### Records provided
++++++++
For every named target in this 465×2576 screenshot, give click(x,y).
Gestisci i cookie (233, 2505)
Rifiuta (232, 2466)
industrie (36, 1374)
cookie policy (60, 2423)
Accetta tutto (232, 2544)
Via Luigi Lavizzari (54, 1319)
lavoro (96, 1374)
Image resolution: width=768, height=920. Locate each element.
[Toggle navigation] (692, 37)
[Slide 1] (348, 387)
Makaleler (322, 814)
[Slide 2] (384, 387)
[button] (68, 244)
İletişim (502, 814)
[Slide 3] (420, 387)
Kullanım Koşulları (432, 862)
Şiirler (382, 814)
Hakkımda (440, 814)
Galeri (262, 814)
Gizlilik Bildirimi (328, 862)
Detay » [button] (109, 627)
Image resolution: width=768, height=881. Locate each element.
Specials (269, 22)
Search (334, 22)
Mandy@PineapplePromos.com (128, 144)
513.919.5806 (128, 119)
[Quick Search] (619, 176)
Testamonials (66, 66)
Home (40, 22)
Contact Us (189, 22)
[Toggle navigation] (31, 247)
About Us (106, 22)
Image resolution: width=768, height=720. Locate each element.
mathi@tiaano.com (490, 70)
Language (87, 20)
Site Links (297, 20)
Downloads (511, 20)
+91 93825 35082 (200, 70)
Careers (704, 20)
++++++++
### Brief
Which lines in the items above contain the string "Toggle"? Return each of those lines in full.

### Expected answer
[Toggle navigation] (692, 37)
[Toggle navigation] (31, 247)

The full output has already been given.